Advogado compara prisão do ex-presidente com a de presos políticos da ditadura e descreve diferenças no processo e nas condições de custódia

Luiz Eduardo Greenhalgh (Foto: Brasil247)

247 - A prisão de Jair Bolsonaro e de oficiais-generais pelo golpe de 8 de janeiro levou o advogado Luiz Eduardo Greenhalgh a revisitar sua experiência na defesa de presos políticos durante a ditadura militar para comparar dois momentos históricos distintos. Com base em sua atuação entre 1964 e 1985, ele avaliou que as condições enfrentadas atualmente pelos condenados estão longe do que viveram os opositores do regime, e apontou as diferenças na condução dos processos e na execução das penas.

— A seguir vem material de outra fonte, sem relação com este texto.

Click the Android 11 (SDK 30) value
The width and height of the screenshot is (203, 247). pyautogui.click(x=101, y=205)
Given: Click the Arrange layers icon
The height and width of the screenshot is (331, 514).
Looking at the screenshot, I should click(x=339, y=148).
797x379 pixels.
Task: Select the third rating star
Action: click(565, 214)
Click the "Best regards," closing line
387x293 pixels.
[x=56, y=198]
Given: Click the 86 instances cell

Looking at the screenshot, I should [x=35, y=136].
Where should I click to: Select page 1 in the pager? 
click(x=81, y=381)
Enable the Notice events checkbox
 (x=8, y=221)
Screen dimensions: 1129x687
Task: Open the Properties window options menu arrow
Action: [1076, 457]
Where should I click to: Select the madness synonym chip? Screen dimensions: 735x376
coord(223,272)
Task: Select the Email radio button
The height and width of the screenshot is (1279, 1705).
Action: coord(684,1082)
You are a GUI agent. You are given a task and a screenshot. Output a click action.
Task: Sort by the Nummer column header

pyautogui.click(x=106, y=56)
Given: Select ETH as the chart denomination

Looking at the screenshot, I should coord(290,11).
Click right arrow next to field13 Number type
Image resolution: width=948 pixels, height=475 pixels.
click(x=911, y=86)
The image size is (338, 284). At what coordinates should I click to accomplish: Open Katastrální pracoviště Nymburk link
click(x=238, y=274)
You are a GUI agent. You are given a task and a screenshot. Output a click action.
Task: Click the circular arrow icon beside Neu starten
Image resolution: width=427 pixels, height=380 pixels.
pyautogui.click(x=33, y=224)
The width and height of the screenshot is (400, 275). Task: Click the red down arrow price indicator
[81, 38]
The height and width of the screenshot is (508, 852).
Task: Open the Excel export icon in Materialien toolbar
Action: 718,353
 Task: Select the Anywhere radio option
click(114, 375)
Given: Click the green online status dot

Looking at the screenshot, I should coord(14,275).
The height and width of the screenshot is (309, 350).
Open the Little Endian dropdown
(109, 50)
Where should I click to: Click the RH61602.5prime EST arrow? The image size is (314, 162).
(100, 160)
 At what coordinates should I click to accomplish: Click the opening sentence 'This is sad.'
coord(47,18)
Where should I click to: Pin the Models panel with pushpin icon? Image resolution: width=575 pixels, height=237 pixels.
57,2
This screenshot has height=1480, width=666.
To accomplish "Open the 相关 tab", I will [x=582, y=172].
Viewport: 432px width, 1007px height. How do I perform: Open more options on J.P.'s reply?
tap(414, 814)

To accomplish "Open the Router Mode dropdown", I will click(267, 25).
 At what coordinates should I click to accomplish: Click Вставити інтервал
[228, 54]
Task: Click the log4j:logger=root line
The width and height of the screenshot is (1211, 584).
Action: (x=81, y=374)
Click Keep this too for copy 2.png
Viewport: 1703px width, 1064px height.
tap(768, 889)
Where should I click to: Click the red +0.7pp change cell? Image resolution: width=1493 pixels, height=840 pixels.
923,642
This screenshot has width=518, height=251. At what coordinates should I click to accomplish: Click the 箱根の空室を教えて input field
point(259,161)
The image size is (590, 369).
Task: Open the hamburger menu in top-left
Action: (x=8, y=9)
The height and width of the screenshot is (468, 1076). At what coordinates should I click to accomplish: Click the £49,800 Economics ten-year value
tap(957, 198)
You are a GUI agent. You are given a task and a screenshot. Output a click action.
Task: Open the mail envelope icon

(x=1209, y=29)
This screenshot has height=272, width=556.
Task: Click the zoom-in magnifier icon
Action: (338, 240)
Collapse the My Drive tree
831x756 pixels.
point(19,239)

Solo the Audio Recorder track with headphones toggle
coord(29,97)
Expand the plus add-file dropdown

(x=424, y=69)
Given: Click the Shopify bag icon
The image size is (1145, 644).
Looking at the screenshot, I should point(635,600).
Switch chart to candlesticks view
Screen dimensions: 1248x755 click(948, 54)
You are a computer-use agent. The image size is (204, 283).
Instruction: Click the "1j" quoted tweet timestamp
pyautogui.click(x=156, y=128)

“Ele está num hotel cinco estrelas”

Greenhalgh afirmou ter visto nas imagens de televisão o local onde Bolsonaro cumpre sua pena e comparou diretamente com a cela ocupada por Luiz Inácio Lula da Silva em Curitiba. Em sua avaliação, as condições são incomparáveis às impostas aos presos políticos que defendeu décadas atrás.

Segundo ele, “primeiro que eu vi na televisão, como todo mundo viu, o apartamento que o Bolsonaro vai ficar. Eu que conheci de perto, por dentro, o apartamento em que o Lula ficou lá em Curitiba, ele está num hotel cinco estrelas. Num hotel cinco estrelas, está certo?”.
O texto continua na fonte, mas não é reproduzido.